ICGVIP'20 Invited Talk: Overview of Multimodal Embeddings and its Application in Vision-Language Tasks and Beyond

This page provides information about the ICGVIP'20 Invited talk I will be presenting on 19th December, 2020.

Bio: Dr. Karan Sikka is an Advanced Computer Scientist at Center for Vision Technologies, SRI International in Princeton, USA. He graduated with a PhD degree in 2016 from Machine Perception Lab at UCSD and was advised by Dr. Marian Bartlett. Before joining UCSD, he completed his bachelor's in ECE at Indian Institute of Technology Guwahati in 2010. His current research is focused on solving some fundamental problems in Computer Vision and Machine Learning such as learning with multiple modalities (incl. vision and language), learning under weak supervision, few/zero-shot learning. He has successfully applied these methods to multiple problem such as facial expression recognition, action recognition, object detection, visual grounding, visual localization. The underlying theme in his research has been to improve the generalization of Computer Vision models by providing useful inductive bias either in the model design (e.g. better features or interactions), data (augmentation with knowledge or multimodality) or the loss function (e.g. weakly supervised learning) and that is also applicable across multiple domains. His work has been published at high-quality venues such as CVPR, ECCV, ICCV, PAMI etc. He has won a best paper honorable mention award at IEEE Face and Gesture 2013, and a best paper award at the Emotion Recognition in the Wild Workshop at ICMI 2013. He serves as a reviewer/program-committee for venues such as ECCV, CVPR, ICCV, ICML, NIPS, AAAI, ACCV, IJCV, IEEE TIP, IEEE TAC, IEEE TM, ICMI, AFGR and also as an AC for ACMM-19,20
At SRI he is a co-PI for several Govt. funded programs (ONR CEROSS, DARPA M3I, and AFRL Mesa) related to understanding and analyzing social media content in multiple modalities and user structures. His work has resulted in MatchStax API that allows seamless matching of content with users and content with content through unsupervised embeddings (paper and demo) He has also been working on inducting human knowledge, expressed in first-order logic, in neural networks (here). You can get a glimpse about his work in a short interview recorded at SRI. He actively collaborates with other researchers from industries as well as universities and excellent research cannot be done in isolation.

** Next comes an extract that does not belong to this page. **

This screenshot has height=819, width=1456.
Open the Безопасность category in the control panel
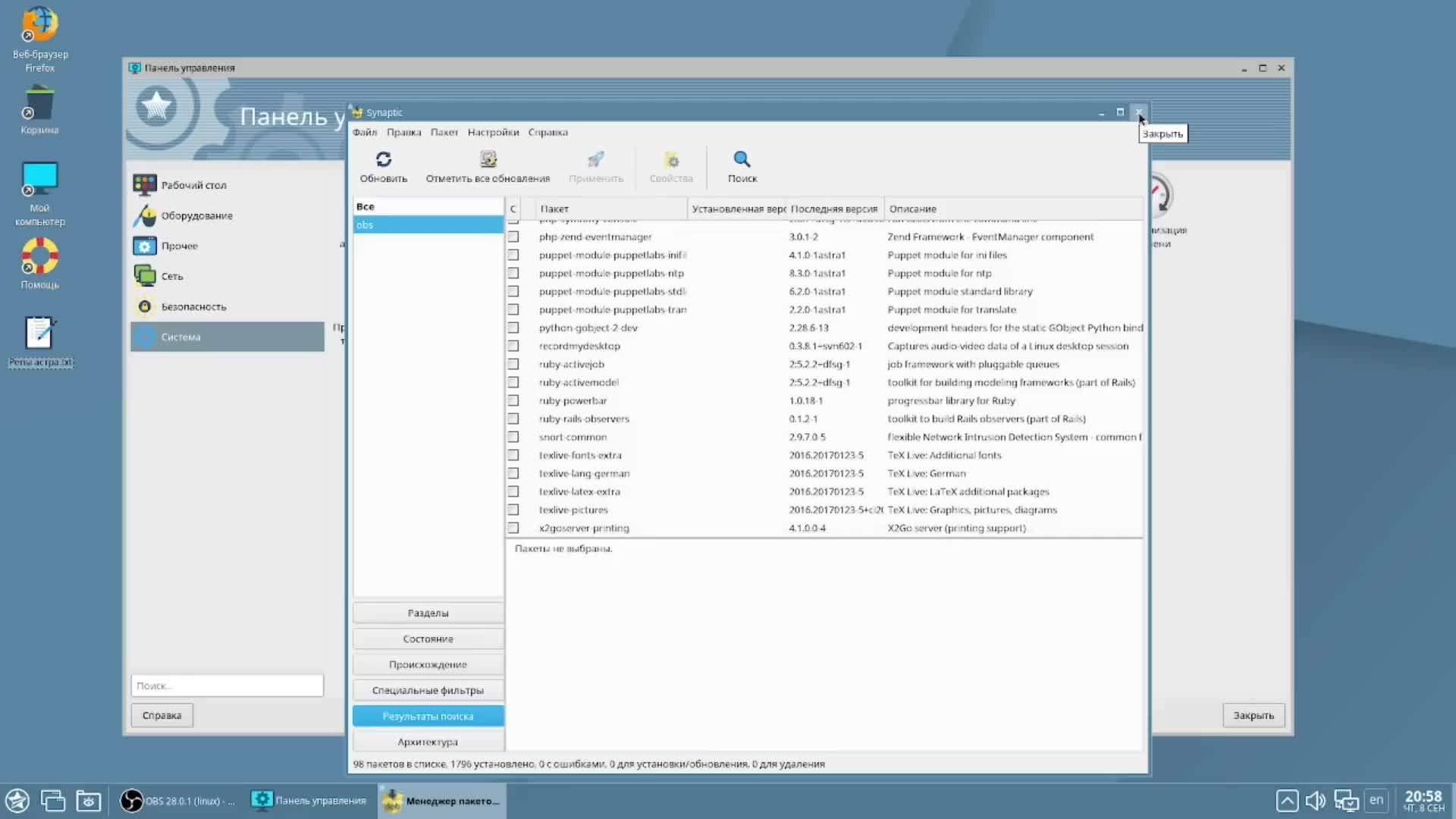tap(193, 306)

Abstract: We have witnessed significant progress in learning tasks involving vision and language such as Visual Question Answering and Phrase Grounding, in the last few years. This growth has been fueled by advances in deep learning in vision and language domains and availability of large scale multimodal data. In this talk I will focus on building learning models that can jointly understand and reason about multiple modalities. I will begin this talk with an introduction to multimodal embeddings, where the key idea is to align the two modalities by embedding them in a common vector space. This alignment ensures that similar entities in both modalities are closer e.g. word "cow" and images of concept "cow". I will then discuss some of our past work on using these embeddings to solve problems such as such as zero-shot recognition [1, 2] and phrase grounding [3]. I will then cover application of multimodal embeddings to tasks other than vision-language such as social media analysis [4], visual localization [5, 6], etc. I will then briefly discuss recent works on multimodal transformer [7, 8] that have shown large performance improvements in vision-language tasks by relying on the ability of transformers to learn strong correlations through multi-head attention, large capacity, large scale data and pre-training strategies. I hope this talk will provide a basic introduction to related concepts and encourage researchers to work in this field.

Please check this page for updates as I will be providing more information about the relevant topics and papers.

  1. Sikka, K., Huang, J., Silberfarb, A., Nayak, P., Rohrer, L., Sahu, P., Byrnes, J., Divakaran, A., Rohwer, R. (2020). Zero-Shot Learning with Knowledge Enhanced Visual Semantic Embeddings. [arXiv preprint]
  2. Bansal, A., Sikka, K., Sharma, G., Chellapa, R., Divakaran, A. (2018). Zero-Shot Object Detection. European Conference on Computer Vision (ECCV). [arXiv preprint] [project webpage]
  3. Datta, S., Sikka, K., Roy, A., Ahuja, K., Parikh, D., Divakaran, A. (2019). Align2Ground: Weakly Supervised Phrase Grounding Guided by Image-Caption Alignment. International Conference on Computer Vision (ICCV). [arXiv preprint]
  4. Sikka, K., Bramer L., Divakaran, A. (2019). Deep Unified Multimodal Embeddings for Understanding both Content and Users in Social Media Networks. arXiv. [arXiv preprint]
  5. Seymour, Z., Sikka, K., Chiu, H., Samarasekera, S., Kumar, T. (2019). Semantically-Aware Attentive Neural Embeddings for Image-based Visual Localization. British Machine Vision Conference. (BMVC). [arXiv preprint]
  6. Mithun, N., Sikka, K., Chiu, H., Samarasekera, S., Kumar, R. (2020). RGB2LIDAR: Towards Solving Large-Scale Cross-Modal Visual Localizations (ACMM). (Best Paper Candidate) [Paper] [Slides]
  7. Tan, H. and Bansal, M., 2019. Lxmert: Learning cross-modality encoder representations from transformers. arXiv preprint arXiv:1908.07490.
  8. Su, W., Zhu, X., Cao, Y., Li, B., Lu, L., Wei, F. and Dai, J., 2019. Vl-bert: Pre-training of generic visual-linguistic representations. arXiv preprint arXiv:1908.08530.